Desde criança,
quando pensava no piso do meu jardim cheio de cacos, imaginava a imagem
inanimada de um rio não fixo, que começava em lugar algum e acabava em um infinito
desses qualquer, que valem mais do que as reticências ou o semblante da minha
própria existência.
Este rio
não era o rio de um ninguém que não fazia nada. Ele pulava de pedaço em pedaço
(todos aqueles cacos coloridos) e fluía com a rapidez da imaginação utópica de
um menino sonhador e solitário. E eu era por tantas vezes um barco de papel, que
tinha aprendido a fazer na aula de artes na escola.
Caminhava sem
o peso do mundo e descalço, a folha em branco me representava, e com ela eu poderia desenhar castelos, dobrar e enfrentar todos os mares e oceanos,
recortar os pedaços do que achava bonito, montando com colagem a imagem do que
para mim era perfeito.
Quando o
tempo passou o menino começou a se dar conta, que aquele rio imaginário era apenas o
seu sonho, e o mundo não era um mundo habitável para os sonhadores. Baixou a
cabeça e cedeu espaço e lugar para a realidade do relógio.

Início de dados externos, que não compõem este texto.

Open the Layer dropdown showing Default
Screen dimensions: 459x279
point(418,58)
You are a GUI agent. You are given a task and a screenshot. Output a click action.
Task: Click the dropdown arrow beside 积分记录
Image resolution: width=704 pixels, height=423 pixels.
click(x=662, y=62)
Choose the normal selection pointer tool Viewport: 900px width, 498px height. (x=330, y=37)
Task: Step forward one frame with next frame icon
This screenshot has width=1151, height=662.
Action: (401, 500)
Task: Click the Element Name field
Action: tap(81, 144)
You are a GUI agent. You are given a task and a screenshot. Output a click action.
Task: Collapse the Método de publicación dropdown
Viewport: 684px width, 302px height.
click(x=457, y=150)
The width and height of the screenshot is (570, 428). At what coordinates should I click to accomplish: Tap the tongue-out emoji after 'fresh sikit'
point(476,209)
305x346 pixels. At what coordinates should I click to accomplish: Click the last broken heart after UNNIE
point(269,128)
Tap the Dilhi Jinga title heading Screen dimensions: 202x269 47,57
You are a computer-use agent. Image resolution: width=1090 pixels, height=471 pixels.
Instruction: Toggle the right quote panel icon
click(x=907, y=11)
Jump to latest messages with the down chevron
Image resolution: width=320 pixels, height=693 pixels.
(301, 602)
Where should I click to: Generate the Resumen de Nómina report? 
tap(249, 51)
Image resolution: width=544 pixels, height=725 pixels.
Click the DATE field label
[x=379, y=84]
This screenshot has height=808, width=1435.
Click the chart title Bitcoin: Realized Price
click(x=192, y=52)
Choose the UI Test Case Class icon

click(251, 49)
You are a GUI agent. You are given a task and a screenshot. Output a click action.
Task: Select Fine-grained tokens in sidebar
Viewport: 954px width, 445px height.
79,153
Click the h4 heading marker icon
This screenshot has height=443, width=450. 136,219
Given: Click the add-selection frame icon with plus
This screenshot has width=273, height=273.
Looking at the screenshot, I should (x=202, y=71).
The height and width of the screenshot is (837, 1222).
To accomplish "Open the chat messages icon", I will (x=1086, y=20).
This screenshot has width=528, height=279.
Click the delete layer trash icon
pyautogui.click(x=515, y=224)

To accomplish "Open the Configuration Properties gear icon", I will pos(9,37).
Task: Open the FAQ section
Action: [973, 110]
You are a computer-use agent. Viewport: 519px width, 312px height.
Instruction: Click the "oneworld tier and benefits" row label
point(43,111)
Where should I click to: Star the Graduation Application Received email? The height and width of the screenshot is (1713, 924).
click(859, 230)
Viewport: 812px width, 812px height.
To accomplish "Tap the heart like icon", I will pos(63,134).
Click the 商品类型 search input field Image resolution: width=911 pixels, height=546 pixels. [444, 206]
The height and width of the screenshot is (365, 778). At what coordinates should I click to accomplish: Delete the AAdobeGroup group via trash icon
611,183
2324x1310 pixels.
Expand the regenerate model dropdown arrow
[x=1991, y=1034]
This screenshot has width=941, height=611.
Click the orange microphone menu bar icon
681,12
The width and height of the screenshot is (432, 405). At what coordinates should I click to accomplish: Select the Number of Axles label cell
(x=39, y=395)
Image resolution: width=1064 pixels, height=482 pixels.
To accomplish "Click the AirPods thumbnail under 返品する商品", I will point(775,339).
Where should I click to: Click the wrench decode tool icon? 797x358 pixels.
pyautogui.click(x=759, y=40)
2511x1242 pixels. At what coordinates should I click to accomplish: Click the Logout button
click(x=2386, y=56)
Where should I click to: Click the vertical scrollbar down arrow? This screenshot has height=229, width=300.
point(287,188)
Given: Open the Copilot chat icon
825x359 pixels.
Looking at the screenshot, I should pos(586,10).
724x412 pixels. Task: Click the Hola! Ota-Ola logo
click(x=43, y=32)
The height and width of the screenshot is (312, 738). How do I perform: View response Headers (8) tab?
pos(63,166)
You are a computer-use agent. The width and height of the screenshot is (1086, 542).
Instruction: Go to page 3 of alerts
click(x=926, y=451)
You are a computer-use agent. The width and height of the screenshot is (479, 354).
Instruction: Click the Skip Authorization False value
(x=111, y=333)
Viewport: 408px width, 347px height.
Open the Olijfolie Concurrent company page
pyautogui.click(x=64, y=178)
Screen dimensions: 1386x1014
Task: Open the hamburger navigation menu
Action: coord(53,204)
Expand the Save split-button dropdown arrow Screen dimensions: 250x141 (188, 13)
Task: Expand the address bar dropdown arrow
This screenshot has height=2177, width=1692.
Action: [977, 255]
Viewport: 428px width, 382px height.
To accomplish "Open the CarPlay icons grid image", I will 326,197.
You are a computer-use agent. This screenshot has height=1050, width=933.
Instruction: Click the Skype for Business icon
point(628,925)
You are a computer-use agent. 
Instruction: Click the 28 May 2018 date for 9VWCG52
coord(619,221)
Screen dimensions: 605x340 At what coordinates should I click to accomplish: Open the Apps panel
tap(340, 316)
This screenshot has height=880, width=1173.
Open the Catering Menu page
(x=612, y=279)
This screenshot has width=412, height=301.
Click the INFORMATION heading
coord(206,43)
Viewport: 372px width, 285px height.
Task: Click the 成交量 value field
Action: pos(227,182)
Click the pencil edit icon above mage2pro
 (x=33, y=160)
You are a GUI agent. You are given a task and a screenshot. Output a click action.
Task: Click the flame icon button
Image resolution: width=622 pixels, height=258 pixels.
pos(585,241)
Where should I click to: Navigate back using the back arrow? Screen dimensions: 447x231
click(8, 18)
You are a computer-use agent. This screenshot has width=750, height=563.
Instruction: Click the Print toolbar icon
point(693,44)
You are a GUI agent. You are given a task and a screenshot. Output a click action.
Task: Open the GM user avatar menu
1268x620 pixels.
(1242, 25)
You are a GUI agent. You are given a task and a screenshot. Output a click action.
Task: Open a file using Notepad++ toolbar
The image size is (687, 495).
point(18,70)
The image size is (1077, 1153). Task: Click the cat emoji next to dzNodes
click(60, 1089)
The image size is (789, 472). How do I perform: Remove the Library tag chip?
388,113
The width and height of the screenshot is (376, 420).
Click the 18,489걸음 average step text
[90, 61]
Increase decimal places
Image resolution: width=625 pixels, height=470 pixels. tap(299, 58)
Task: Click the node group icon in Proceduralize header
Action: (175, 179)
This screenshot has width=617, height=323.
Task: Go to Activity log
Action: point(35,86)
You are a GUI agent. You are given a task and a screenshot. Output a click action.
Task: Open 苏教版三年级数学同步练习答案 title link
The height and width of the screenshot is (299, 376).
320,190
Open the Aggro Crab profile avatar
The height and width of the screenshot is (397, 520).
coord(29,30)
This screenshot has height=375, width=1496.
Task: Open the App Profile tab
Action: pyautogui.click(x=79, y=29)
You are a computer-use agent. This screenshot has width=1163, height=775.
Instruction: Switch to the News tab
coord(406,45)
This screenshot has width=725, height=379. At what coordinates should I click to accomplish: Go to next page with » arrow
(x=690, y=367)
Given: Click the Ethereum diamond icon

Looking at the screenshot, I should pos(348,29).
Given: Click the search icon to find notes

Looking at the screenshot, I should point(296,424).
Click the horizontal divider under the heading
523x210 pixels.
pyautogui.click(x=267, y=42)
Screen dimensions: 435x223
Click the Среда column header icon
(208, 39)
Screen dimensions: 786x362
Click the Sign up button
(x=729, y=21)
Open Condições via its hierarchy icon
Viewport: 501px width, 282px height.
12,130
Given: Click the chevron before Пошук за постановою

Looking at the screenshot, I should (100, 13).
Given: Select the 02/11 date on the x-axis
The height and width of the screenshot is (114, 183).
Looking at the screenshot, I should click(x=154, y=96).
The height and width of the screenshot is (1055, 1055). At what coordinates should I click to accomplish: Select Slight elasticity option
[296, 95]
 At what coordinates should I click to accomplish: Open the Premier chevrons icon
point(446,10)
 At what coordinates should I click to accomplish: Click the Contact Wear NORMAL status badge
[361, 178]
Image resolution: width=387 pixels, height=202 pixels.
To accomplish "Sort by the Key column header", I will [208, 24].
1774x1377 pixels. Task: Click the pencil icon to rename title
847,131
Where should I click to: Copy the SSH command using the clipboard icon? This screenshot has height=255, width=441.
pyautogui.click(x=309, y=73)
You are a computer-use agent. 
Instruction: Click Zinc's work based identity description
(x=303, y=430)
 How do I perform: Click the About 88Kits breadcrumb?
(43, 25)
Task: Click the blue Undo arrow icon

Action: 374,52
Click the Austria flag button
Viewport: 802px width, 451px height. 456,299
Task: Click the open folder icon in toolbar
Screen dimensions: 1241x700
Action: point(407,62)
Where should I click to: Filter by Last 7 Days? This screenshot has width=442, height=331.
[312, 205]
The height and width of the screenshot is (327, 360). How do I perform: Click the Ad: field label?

O rio espesso e
escuro era apenas rejunte de argamassa entre cerâmicas que tinham sido
quebradas aos cacos, e colocadas de forma irregular dentro de um espaço
pré-determinado para não haver terra alguma.
Sem fé e
sem rio ele parou de imaginar a brisa marinha. Colocou na cabeça que seria um
nada ficcional, personagem secundário da sua própria história. E se
desencontrou daquele menino, perdeu o ar idealizando o amor, personificando-o
em outras coisas e pessoas, que iam como o tempo do relógio, rodando em sentido
horário e constante, em círculos. Mas como poderia haver tanta mudança de
horário, segundos e minutos, se aquela porcaria só ficava presa e parada na
parede, simbolizando um tempo que gritava e berrava: “estou mudando”?
E ele
parou dentro da sua própria constatação. Estava viciado em categorias que o
detinham como um relógio. Precisava ser alguma coisa a mais do que um
nada, mesmo que ser um nada já fosse ser alguma coisa.
Assumiu o
papel que lhe cabia. Era uma obra de ficção em coletânea, cheia de
inconsistência humana, mas repleto de realidades feitas de carnes e ossos. Passava
a ser um homem fechado e sólido, limitando-se a caber dentro de caixas: o
cabelo que não era bom suficiente, os olhos verdes que não serviam para nada, a
pele clara que trazia conforto entre os meios e não marginalizados, a magreza
demais em relação ao que era proposto, o culto religioso pagão, “é brasileiro?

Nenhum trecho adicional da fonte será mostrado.